As I've written before on Gambling Insider, I will always defend the right to gamble, but I can't defend the indefensible.
I wrote to that effect nine months ago and, this week, I find myself uttering those words again. After details publicly emerged of a tragic case where Chris Bruney, a 26-year-old electrical engineer, took his own life due to problem gambling, the Gambling Commission revealed the findings of its investigation into the brand with which Bruney played. And the spotlight is now firmly back on the UK industry for its responsible gambling efforts – or lack thereof in this case.
Unlike opinion-based calls to curtail all gambling, however, or fabricated statistics not based on any genuine evidence, this latest case was clear-cut. Any media spotlight is justified, for all the wrong reasons.
Apart from the obvious moral failings during the case in question, the industry-wide problems facing the gambling sector as a result of examples like this are plentiful.
Should any company continue to fail in regard to player safety, anti-money laundering and affordability checks, regulatory pressure and public scrutiny will only continue to grow.
The nature of gambling is such that the house is considered by many to always win. Due to this very point, gambling companies cannot be blamed for 'winning' if a player loses a bet; all too often gamblers will simply play the victim out of frustration at losing their wager.
Generating more revenue from higher-income 'VIP' players is also common practice across many if not all industries. Why do clothes companies employ personal shoppers, for instance, and why would a car salesman keep in closer contact with a potential Ferrari customer than one looking to purchase a Volkswagen Golf? It's simple business.
But profiting off problem gambling is not a viable business model. It is unacceptable in every form and every new example we see chips away at the mantra that it's just a handful of bad actors letting the side down.
Over the last few months, Kindred Group CEO Henrik Tjarnstrom has spoken to Gambling Insider about his hopes of his company eradicating all problem gambling revenue by 2023. Paf has also introduced loss limits for its players and ActiveWin managing director Warren Jacobs told the AffiliateCon Virtually Live audience operators are not interested in profiting off problem gamblers.
And yet well-documented examples of the opposite are popping up all too often in the UK market.
If it’s not a Panorama documentary about JackpotJoy, it’s a since discontinued Playtech brand that faltered, while Betway, Caesars Entertainment and FSB (in cases relating to its white-label partners) have all been the subject of recent Gambling Commission rulings regarding social responsibility failings.
Many of these cases, of course, are historical failings, with the Playtech case occurring in 2017. But unless there is clear and practical evidence of an industry-wide change in mentality, what's to stop people assuming this kind of activity is still going on and simply won't be soon uncovered by the Commission?
Crucially, the industry has made massive compliance and genuine problem gambling progress in recent years, whether in a company's protocols or technology.
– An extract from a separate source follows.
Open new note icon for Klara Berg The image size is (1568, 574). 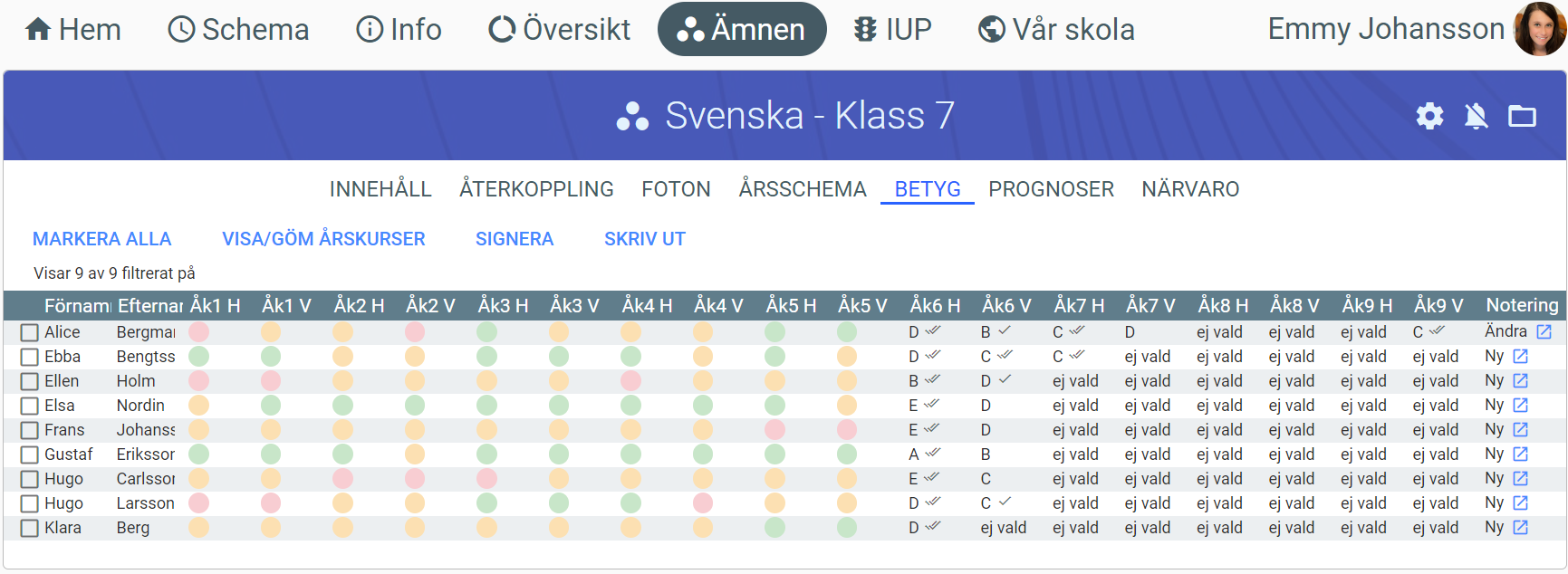[x=1520, y=528]
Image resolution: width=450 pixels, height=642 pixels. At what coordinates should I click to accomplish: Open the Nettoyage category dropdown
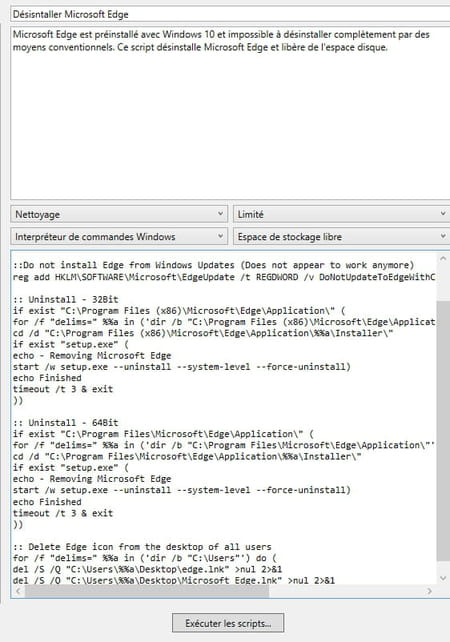click(x=119, y=214)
But that progress is the subject of manual override, in the form of neglecting responsible gambling duties in the pursuit of short-term profit.
This also undermines the industry in another important way. When highlighting the flaws of stricter regulation, the sector rightly points out the threat of dwindling channelisation. With regulated operators less visible, less able to offer better odds and bonuses, or potentially driven out of business, customers are more likely to turn to the black market.
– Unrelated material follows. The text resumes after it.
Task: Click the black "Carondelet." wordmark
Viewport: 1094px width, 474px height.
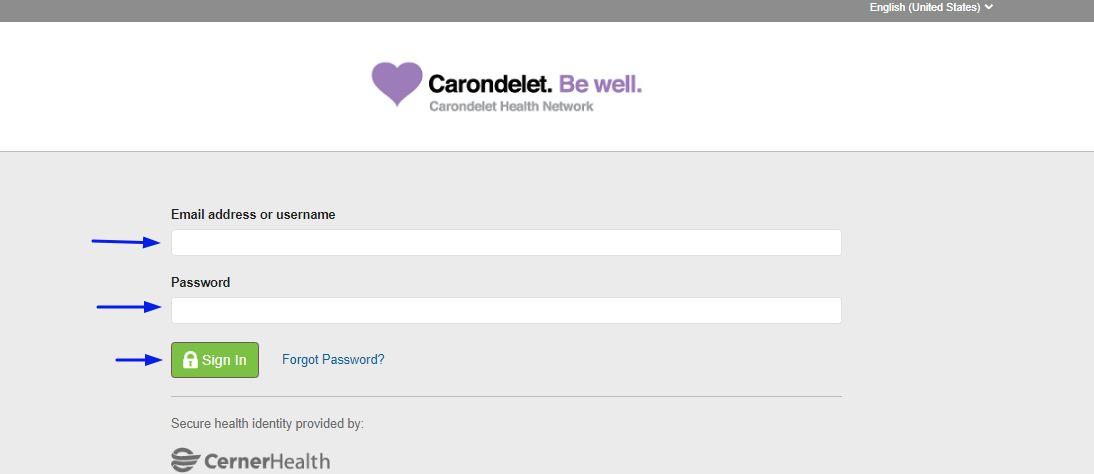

There, they will be more vulnerable to predatory unlicensed operators. The problem here, though, unless all sections of the industry don't unanimously adopt a safety-first approach, is that regulated operators have been seen to disregard responsible gambling themselves, weakening any leg the sector has to stand on against lawmakers or politicians.
At a time when VIP regulation and potential online stake limits are being looked into, any neglect in this area could have exponential ramifications. If the cases we've seen recently are all we have to go by, how could anyone argue it's not moral and just put blanket restrictions on the sector as much as possible?
Any executives patting themselves on the back for generating high VIP revenues, at the expense of problem gamblers, may think they are acting in the best interests of their business. But they really aren't.
So let's ensure all the sector's problem gambling talk isn't just that – talk. Significant progress has been made, progress truly worth shouting about, but it all means nothing without the right collective mentality.